On December 7, 2025, we advised maintaining a market-weight stance rather than an overweight position in the S&P 500’s Information Technology and Communication Services sectors. Since then, their combined share of the index’s market capitalization has fallen from a record 46.7% on November 5, 2025, to 43.9% as of Monday (see chart). This decline has occurred even as their combined contribution to S&P 500 earnings continued to climb, reaching a new high of 39.8% by Monday.

Despite strong growth in the two sectors’ combined forward earnings, their aggregate forward P/E multiple has compressed from 28.9 on November 5, 2025, to 24.3 currently (see chart).
On December 7 last year, we argued that AI was intensifying competition among the Magnificent Seven, compelling them to sharply ramp up investment in AI infrastructure. On that basis, we recommended an underweight position. We expect the primary beneficiaries of this dynamic to be the broader S&P 500—often referred to as the “Impressive 493”—which are leveraging AI tools to boost productivity rather than competing on infrastructure scale.

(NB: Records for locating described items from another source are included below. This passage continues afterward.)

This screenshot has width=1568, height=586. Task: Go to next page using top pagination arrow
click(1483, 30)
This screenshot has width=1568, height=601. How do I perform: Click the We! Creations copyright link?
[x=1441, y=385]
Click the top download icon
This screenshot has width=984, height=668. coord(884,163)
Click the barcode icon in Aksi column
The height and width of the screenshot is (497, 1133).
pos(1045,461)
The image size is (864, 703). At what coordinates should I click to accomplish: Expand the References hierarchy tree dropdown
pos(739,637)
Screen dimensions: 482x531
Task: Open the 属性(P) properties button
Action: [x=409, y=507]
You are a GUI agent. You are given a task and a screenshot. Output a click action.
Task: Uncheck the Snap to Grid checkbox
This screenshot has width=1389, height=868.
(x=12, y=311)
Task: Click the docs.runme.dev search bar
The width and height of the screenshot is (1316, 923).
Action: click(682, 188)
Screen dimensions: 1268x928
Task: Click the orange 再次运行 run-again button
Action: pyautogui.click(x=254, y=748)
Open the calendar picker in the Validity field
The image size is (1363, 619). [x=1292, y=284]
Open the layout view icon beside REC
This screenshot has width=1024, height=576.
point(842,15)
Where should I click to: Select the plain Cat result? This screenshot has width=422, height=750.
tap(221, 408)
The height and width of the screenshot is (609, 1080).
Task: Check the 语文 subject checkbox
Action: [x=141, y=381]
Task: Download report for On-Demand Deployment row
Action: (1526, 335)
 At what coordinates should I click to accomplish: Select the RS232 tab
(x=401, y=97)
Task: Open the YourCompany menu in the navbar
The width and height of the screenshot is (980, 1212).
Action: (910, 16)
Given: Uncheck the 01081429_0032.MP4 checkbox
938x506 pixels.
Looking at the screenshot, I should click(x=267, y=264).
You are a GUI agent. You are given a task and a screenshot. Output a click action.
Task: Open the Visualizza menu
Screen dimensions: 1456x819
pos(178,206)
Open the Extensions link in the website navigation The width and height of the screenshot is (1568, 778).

Technology has always been a highly competitive industry, and AI is intensifying that dynamic even further. In my 2018 book Predicting the Markets, I described the tech sector as a textbook case of “creative destruction,” where new innovations relentlessly displace older technologies.
More recently, software stocks have come under pressure as AI tools become increasingly proficient at writing code (see charts). While forward earnings for the sector have climbed to record levels, investors have compressed valuation multiples in response to the growing competitive threat posed by AI.
On Tuesday, software stocks were hit particularly hard after Anthropic unveiled new tools for its Cowork product. While it remains too early to assess their practical impact, investors responded by marking down valuation multiples across the software sector.


By contrast, semiconductor stocks have proven relatively resilient, even as the industry’s forward P/E multiple has declined amid a sharp surge in forward earnings (see chart). Competitive pressures are intensifying, particularly among chips designed to rival Nvidia’s (NASDAQ: NVDA) GPUs. At the same time, tight memory supply has driven prices sharply higher, though history suggests that once capacity expands to meet demand, those prices are likely to retreat.

Shares of semiconductor equipment makers have continued to climb, alongside rising earnings and expanding valuation multiples (see chart). This strength reflects the industry’s relative insulation from competitive pressures, as these companies benefit whenever demand is strong for equipment that enables chipmakers to expand production capacity.